§ WORK TO BE COMPLETED
Show all lines from the listing below that contain "area".

>>

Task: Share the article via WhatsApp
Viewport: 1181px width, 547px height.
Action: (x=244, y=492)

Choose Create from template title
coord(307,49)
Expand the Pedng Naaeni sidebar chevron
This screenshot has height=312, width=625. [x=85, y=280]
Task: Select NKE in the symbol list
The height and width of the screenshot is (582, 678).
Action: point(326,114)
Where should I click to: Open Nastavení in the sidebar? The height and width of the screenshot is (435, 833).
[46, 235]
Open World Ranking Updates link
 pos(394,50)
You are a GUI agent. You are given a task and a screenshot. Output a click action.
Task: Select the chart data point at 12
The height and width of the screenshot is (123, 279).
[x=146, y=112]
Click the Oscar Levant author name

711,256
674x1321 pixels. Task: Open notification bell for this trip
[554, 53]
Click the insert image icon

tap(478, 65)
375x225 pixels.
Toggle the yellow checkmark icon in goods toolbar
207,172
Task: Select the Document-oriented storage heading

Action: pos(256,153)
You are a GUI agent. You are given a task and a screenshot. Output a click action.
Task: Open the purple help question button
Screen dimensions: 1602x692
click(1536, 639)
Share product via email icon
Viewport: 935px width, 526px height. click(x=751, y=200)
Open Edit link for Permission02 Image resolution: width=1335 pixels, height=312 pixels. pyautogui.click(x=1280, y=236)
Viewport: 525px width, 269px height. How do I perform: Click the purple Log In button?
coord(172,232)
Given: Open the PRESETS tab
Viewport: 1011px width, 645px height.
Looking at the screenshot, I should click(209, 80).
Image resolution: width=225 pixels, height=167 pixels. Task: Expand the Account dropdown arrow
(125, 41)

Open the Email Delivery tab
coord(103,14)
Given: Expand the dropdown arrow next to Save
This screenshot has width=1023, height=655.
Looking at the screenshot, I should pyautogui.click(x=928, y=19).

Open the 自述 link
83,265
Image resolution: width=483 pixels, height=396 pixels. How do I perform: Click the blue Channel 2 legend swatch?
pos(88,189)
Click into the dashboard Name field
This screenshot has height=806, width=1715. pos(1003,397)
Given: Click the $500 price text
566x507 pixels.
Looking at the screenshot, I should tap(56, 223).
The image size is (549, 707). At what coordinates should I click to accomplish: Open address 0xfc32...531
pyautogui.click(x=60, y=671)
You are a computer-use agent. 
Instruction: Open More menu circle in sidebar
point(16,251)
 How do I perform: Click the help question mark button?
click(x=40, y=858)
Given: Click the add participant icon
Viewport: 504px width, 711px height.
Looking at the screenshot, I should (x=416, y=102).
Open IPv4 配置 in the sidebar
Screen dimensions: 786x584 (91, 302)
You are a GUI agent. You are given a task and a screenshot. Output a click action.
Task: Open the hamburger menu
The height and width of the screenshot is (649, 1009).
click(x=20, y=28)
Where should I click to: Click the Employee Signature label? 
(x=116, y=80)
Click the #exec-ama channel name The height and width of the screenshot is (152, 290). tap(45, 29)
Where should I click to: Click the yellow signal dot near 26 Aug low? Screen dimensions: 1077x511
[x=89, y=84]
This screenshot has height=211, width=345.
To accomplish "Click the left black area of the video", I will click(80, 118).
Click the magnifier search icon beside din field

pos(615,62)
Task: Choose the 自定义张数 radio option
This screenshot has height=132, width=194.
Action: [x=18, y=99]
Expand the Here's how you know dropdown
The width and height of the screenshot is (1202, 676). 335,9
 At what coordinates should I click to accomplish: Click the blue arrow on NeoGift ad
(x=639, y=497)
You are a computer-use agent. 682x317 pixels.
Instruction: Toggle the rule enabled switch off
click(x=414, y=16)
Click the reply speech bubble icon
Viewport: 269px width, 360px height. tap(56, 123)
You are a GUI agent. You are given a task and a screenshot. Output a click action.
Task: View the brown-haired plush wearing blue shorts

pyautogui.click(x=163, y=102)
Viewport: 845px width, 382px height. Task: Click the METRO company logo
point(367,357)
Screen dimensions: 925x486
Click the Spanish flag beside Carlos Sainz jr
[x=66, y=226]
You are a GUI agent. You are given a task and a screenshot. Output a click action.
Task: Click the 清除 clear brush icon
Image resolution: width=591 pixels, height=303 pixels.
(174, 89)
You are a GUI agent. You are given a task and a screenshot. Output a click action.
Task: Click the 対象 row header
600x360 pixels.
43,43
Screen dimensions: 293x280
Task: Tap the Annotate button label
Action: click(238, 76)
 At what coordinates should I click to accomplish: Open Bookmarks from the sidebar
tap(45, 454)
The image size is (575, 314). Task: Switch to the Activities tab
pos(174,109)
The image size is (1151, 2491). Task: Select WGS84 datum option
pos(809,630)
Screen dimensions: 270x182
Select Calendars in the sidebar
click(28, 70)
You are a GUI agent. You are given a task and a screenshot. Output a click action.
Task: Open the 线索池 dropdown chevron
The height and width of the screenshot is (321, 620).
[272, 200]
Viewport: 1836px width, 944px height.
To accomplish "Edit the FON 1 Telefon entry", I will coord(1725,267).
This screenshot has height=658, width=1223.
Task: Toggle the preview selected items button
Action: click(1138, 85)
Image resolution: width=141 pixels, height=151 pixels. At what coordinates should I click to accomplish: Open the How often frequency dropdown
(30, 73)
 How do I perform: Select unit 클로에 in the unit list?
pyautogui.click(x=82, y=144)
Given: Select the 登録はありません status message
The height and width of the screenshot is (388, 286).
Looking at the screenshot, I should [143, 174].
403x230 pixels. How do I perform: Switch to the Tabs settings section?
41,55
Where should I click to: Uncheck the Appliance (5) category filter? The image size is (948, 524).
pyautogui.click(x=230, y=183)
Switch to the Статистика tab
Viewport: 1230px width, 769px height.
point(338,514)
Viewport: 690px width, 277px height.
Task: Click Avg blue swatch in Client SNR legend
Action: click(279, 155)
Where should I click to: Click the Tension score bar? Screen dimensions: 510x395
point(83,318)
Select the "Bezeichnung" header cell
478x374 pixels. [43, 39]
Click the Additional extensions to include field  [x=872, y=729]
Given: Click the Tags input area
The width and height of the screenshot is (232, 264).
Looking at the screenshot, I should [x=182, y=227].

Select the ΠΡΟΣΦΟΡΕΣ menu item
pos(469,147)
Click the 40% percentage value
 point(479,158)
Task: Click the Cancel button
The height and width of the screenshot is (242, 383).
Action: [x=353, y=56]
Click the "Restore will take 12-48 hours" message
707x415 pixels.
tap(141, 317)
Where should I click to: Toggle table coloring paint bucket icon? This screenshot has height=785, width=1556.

<<

§ RESPONSE
To accomplish "Click the left black area of the video", I will click(80, 118).
Given: Click the Tags input area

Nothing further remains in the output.